• _CONSIGNE_:
D'après le texte sur Charlemagne Péralte, quel historien a consacré plusieurs tomes à cette période troublante de la vie nationale ?

• _SECTION DE TEXTE_:
▼
31 octobre 1919 - 31 octobre 2019
31 octobre 2019
«Ils ont tué le caco», jubilaient certains, tandis que d’autres pleuraient amèrement l’assassinat de Charlemagne Péralte, l’icône nationale, la figure emblématique de la résistance active contre la première occupation du territoire haïtien par le corps des marines des Etats -Unis . 31 octobre 1919, il y a cent ans, ils ont vaincu celui qui «par monts et par vaux, prêcha la guerre sainte contre les blancs dans tout le pays caco», dans le pays de l’Empereur Jean Jacques Dessalines, pourtant, divisé sur les raisons et l’opportunité de ce débarquement sur le sol national.
Troubles sociopolitiques, succession de gouvernement provisoire, ces faits ont été évoqués pour justifier que «les Blancs débarquent», protégeant leurs intérêts politiques, stratégiques et surtout matériels, dans ce qu’ils considèrent comme leur «back yard». Un débarquement qui, au final, n’aura signifié : avantages pour certains apatrides, accrochés aux privilèges indus de classes, aux vanités et superfluités terrestres, et, profanation, pour d’autres irréductibles, tels Pierre Sully , Charlemagne Péralte, Benoit Batraville, attachés aux nobles idéaux de dignité, de grandeur de l’acte originel - la révolte des africains réduits en esclavage - qui a renversé un systeme de production de richesse mondial et ramener la troisième planète plus proche du soleil à la dimension humaine.
On ne peut faire mieux que le célèbre historien, Roger Gaillard, qui a consacré plusieurs tomes à cette période troublante de la vie nationale. «Premier écrasement du cacoïsme», «Hinche mise en croix», «Charlemagne Péralte le caco», ces ouvrages, publiés sous la rubrique : «Les Blancs débarquent», situent, en particulier, les faits qui ont marqué la révolte conduite par le caco, soldat au service d'une cause , contre la souillure faite à l’honneur et à la dignité du peuple haïtien. Les citations, faites en quatrième de couverture de ces ouvrages, sont significatives et peuvent faire, aujourd’hui, l’objet de réflexions sur la situation sociopolitique actuelle du pays. «Les beaux chemins sont un bien et un très grand bien ; mais la corvée est un mal et un très grand mal». «Quand donc serons-nous de vrais Haïtiens ? Est-ce seulement quand nous aurons cessé de l’être».
Il y a cent ans, les blancs ont tué le caco Charlemagne Péralte, qui a été révulsé, révolté par les criantes contradictions sociales ; d’un côté, les opportunités offertes à la classe possédante composée de mulâtres et aux privilégiés du système sociopolitique, de l’autre, la corvée et les maltraitances, dont ont été victimes, les masses défavorisées, noires et paysannes. À peu près, les mêmes contradictions qui ont été l’objet de l’assassinat crapuleux du père-fondateur de la patrie, Jean jacques Dessalines, perpétré, 115 ans au paravent, par ceux qui voulaient jouir de tous les droits et privilèges. Au détriment de «ceux dont les pères sont restés en Afrique…».
▲
• _LIGNES DE DONNÉES_:
▼
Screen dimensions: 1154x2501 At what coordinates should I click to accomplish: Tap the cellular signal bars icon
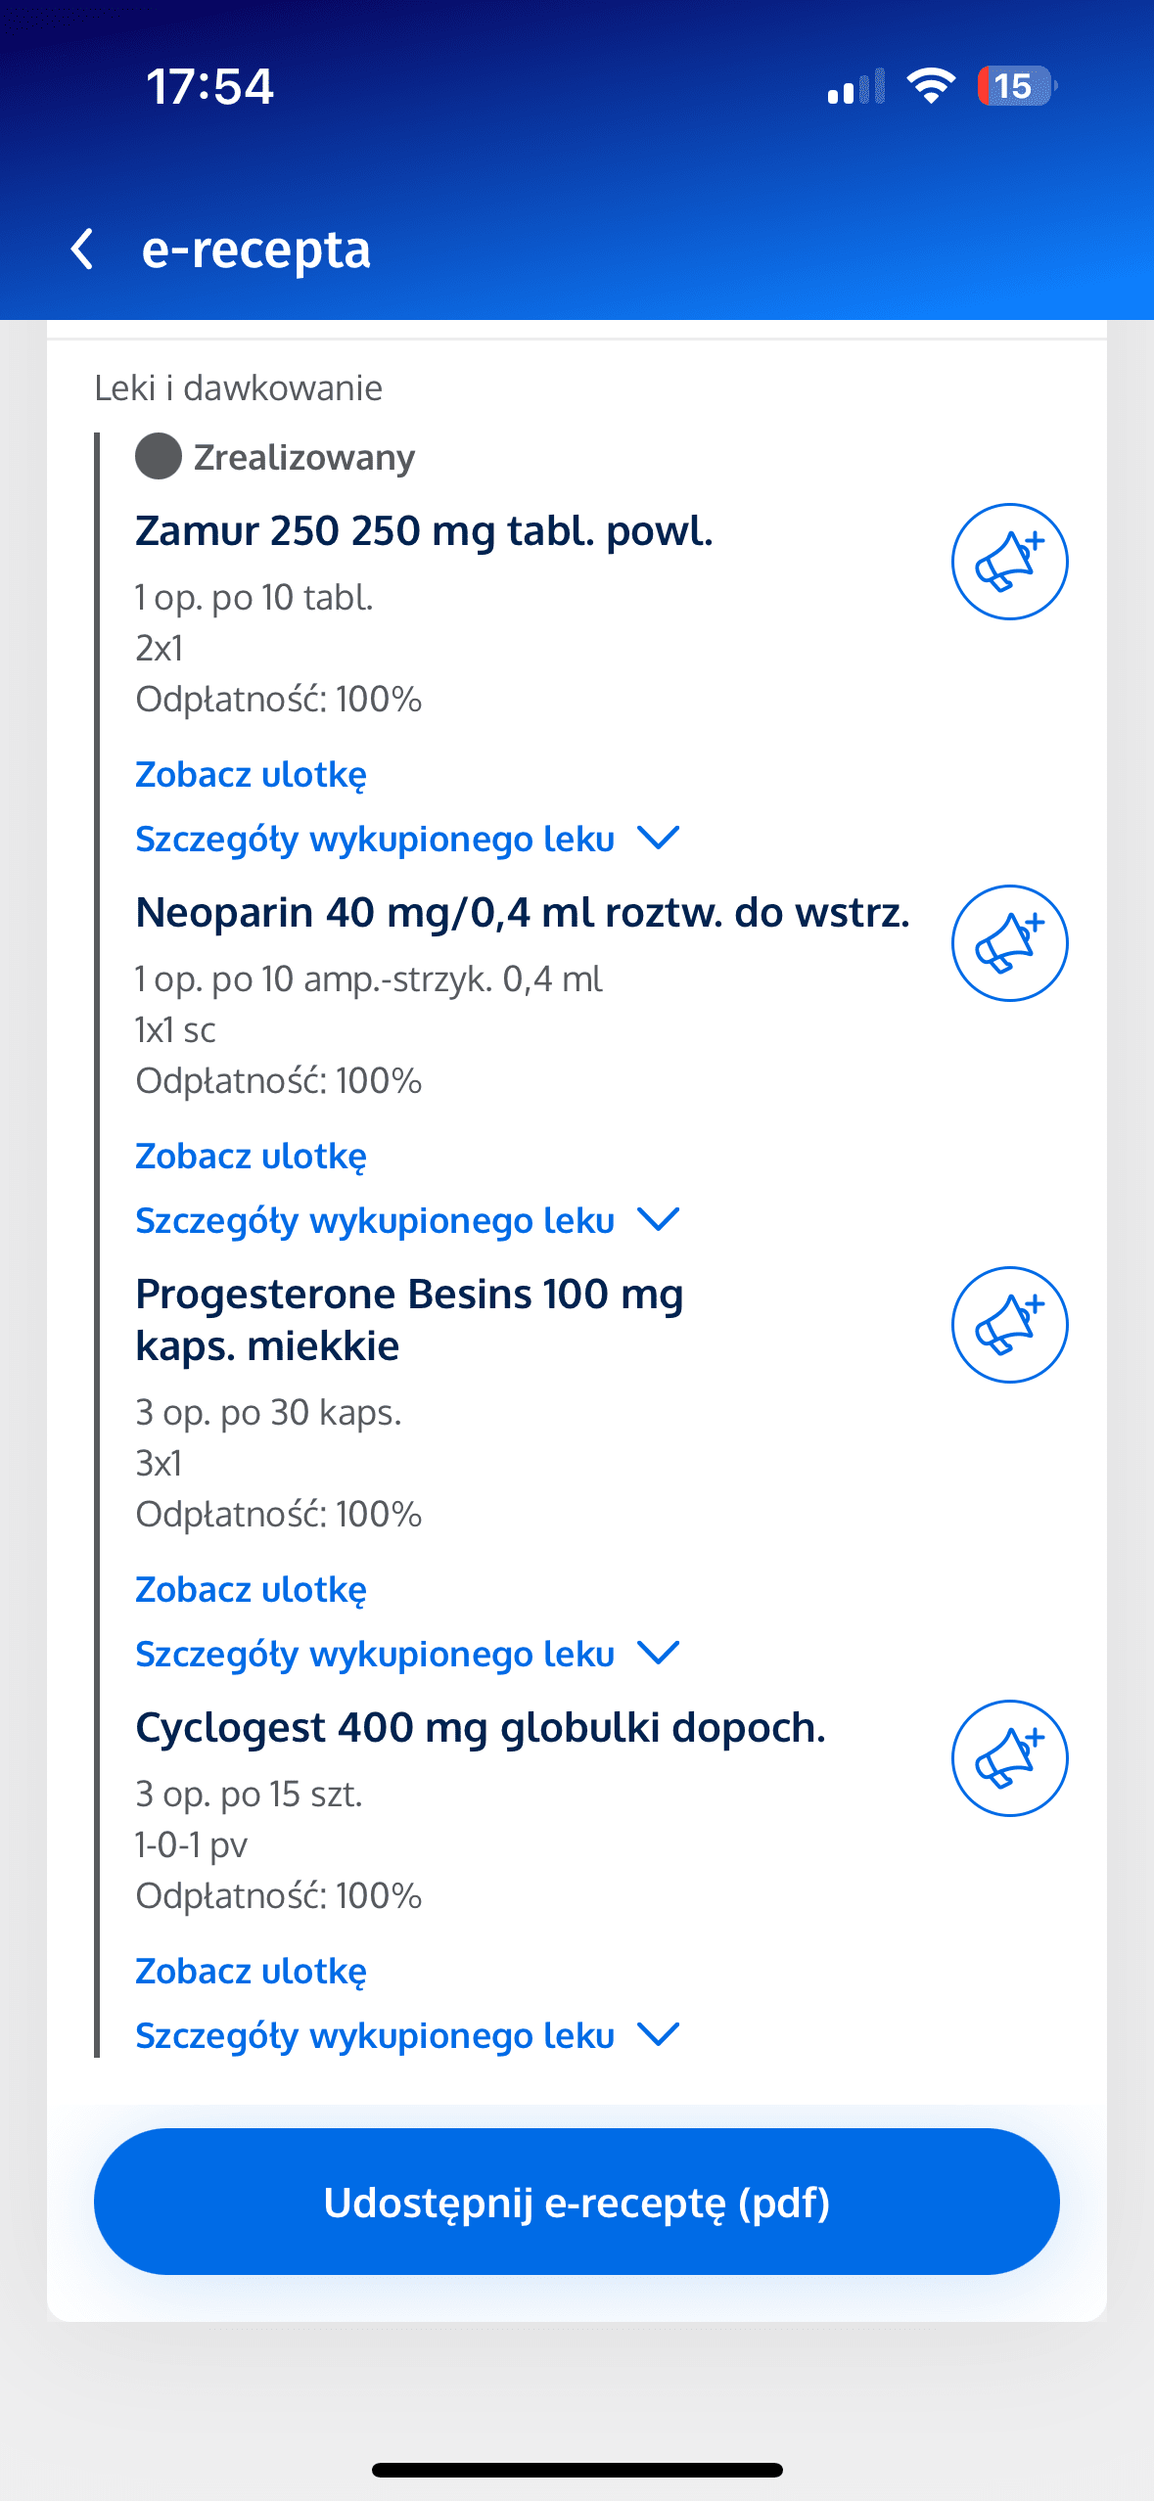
▲
• _CORRIGÉ_:
Roger Gaillard.